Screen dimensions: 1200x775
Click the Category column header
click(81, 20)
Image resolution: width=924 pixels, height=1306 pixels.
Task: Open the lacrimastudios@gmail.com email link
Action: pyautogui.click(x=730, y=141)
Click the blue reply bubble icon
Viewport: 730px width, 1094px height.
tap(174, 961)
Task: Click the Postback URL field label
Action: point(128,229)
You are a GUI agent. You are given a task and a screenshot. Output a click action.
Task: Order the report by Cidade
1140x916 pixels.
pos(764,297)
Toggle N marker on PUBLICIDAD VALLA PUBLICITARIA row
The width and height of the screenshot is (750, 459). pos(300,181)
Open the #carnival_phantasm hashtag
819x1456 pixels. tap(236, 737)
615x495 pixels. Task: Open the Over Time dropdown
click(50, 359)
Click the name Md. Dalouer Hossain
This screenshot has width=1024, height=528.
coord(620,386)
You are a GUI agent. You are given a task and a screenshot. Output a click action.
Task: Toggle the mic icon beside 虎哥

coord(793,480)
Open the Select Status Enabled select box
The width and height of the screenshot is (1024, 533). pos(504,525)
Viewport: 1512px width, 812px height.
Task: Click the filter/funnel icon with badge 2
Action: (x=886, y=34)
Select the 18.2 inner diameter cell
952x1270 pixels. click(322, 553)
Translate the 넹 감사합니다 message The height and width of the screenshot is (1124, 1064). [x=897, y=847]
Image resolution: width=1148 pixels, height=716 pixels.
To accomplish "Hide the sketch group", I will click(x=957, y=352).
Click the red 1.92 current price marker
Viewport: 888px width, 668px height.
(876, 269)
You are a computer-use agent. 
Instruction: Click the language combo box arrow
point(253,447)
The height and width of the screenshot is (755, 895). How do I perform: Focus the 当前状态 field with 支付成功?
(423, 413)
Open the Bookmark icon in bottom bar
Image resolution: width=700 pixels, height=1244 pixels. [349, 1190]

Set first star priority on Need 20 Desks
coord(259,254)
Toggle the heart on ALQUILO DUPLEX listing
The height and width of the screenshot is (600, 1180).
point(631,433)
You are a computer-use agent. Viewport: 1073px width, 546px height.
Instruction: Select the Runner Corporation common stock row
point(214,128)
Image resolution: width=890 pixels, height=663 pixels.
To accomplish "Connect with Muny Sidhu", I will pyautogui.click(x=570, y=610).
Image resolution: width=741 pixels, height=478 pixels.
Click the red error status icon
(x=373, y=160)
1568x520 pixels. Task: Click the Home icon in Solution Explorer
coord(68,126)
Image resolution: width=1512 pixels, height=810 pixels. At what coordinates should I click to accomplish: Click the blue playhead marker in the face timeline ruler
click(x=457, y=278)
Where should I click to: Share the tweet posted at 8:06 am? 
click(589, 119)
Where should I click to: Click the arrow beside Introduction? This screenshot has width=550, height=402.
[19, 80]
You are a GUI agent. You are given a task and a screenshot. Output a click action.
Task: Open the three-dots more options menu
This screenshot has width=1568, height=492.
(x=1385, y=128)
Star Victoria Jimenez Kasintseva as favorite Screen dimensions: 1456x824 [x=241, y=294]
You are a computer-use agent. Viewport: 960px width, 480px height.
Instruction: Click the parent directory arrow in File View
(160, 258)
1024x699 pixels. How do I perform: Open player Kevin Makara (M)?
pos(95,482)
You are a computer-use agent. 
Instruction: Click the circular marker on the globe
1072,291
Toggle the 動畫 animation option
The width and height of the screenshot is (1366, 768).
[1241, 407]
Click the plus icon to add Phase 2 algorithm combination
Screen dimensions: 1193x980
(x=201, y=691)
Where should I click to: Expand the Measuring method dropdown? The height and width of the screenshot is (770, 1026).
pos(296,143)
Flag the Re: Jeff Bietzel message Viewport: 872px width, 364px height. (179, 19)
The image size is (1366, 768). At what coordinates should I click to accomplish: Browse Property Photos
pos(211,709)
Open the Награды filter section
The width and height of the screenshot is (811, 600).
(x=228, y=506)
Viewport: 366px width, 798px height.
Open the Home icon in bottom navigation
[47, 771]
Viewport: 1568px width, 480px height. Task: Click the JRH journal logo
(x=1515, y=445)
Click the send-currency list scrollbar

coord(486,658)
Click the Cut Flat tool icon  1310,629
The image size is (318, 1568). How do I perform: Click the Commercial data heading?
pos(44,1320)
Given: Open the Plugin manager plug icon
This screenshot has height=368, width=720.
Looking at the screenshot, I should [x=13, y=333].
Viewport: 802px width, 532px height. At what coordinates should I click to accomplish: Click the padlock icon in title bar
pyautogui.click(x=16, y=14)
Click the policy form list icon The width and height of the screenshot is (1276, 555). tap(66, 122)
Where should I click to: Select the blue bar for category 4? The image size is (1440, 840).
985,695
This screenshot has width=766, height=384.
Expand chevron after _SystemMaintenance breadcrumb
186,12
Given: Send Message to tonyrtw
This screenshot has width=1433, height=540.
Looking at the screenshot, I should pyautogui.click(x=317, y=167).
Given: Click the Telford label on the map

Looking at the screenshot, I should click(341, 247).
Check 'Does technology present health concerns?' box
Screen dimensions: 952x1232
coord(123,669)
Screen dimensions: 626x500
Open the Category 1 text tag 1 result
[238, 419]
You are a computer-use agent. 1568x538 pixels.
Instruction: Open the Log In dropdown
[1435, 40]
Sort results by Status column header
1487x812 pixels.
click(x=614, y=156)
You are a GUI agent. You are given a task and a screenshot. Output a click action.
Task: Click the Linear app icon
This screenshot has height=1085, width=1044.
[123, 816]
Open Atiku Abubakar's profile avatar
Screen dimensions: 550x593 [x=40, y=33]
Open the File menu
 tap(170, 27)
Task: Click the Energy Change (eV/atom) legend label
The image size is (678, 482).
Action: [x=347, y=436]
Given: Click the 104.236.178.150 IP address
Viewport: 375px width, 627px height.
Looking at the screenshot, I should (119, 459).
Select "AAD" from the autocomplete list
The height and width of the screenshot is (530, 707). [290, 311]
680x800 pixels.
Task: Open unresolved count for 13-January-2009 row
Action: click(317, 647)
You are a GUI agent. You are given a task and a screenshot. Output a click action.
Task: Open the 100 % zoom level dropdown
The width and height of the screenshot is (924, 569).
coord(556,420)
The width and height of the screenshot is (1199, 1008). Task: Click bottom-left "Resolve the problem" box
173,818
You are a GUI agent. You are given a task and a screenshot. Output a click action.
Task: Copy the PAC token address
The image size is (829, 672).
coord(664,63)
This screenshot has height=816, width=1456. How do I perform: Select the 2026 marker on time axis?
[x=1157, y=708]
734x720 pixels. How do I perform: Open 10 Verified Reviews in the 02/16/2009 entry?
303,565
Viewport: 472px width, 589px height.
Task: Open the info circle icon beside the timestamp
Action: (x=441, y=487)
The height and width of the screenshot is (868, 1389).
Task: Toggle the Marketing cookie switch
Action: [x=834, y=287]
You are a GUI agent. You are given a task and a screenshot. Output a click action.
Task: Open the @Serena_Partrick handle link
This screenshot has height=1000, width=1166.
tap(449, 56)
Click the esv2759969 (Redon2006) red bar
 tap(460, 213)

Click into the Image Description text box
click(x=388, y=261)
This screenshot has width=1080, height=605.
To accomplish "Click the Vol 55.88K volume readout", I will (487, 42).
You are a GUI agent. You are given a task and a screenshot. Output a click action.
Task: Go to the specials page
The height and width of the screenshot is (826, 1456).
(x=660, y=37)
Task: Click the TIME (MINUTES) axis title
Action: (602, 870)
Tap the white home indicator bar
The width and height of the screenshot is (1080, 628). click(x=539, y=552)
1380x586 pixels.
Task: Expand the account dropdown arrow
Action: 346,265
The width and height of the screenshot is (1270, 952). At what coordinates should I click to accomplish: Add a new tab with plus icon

****************

- [Exercise requirements] Copy every line that includes the string "address" from the material above.

- [Result of the exercise]
Given: Click the 104.236.178.150 IP address
Task: Copy the PAC token address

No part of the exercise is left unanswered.